TASK TO CARRY OUT >> What lines of the data hold the string "computer"? Copy them all.

DATASET EXCERPTS >>
+---+

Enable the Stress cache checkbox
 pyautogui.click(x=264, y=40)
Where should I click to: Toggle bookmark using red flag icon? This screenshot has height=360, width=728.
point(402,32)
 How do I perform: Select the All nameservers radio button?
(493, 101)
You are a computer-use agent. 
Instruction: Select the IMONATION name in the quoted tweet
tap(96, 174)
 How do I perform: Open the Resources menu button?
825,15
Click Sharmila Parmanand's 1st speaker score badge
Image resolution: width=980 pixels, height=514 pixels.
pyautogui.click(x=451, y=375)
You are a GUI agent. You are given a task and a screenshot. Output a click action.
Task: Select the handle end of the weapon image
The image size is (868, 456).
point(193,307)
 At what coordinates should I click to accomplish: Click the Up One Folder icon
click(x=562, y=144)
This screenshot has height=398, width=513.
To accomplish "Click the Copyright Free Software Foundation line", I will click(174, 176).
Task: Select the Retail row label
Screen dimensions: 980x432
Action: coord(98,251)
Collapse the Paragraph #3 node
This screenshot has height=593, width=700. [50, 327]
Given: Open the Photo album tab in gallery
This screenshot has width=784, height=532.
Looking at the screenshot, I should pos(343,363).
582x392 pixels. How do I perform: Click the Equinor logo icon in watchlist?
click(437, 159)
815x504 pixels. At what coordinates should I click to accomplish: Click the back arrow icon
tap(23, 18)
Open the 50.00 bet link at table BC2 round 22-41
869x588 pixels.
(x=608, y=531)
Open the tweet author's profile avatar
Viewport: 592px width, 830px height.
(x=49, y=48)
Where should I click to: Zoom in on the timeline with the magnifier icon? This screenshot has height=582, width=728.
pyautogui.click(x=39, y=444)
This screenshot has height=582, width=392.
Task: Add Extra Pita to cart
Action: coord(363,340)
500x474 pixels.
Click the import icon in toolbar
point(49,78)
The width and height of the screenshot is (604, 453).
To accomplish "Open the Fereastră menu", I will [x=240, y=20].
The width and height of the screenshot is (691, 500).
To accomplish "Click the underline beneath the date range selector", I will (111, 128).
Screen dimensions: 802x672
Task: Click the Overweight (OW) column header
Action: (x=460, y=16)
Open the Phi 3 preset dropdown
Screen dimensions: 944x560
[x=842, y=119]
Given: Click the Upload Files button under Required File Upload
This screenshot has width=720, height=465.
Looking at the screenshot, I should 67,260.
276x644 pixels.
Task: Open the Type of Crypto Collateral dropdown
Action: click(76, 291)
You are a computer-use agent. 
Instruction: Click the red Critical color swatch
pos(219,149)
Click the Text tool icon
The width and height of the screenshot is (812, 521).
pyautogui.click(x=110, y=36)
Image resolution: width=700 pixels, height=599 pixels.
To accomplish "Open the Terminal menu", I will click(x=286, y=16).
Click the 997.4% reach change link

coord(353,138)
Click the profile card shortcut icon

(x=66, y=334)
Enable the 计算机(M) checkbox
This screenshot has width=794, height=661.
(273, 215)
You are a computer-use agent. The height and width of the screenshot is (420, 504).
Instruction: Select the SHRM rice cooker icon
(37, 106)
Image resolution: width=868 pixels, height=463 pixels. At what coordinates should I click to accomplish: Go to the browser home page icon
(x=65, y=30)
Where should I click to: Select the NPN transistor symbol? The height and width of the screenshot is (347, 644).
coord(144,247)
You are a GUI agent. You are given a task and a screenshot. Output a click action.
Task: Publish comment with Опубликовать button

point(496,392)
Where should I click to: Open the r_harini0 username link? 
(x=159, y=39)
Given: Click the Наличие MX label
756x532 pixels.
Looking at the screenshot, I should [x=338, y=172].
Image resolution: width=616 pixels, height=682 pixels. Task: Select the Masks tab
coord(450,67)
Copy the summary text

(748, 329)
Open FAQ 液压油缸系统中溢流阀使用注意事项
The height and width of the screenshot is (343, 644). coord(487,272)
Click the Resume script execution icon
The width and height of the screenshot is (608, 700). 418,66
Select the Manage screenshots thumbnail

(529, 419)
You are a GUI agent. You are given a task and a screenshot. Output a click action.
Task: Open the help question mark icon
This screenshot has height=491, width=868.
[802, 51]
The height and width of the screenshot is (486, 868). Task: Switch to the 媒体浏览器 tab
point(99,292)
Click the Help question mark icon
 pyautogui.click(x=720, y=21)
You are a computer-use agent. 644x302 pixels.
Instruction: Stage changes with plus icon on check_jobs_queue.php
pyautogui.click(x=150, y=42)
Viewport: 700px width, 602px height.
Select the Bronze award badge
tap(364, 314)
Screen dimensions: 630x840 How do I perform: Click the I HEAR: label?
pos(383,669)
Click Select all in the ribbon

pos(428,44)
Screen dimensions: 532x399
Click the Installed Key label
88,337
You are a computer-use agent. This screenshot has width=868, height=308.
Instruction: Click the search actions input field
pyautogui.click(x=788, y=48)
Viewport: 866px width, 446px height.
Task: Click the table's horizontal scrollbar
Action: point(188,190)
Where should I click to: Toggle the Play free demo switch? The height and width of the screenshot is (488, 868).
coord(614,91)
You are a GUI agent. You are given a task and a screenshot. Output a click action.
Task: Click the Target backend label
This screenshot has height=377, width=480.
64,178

+---+

TASK OUTPUT >>
You are a computer-use agent. 
You are a computer-use agent. 
You are a computer-use agent. The height and width of the screenshot is (420, 504).
You are a computer-use agent. 644x302 pixels.
You are a computer-use agent. This screenshot has width=868, height=308.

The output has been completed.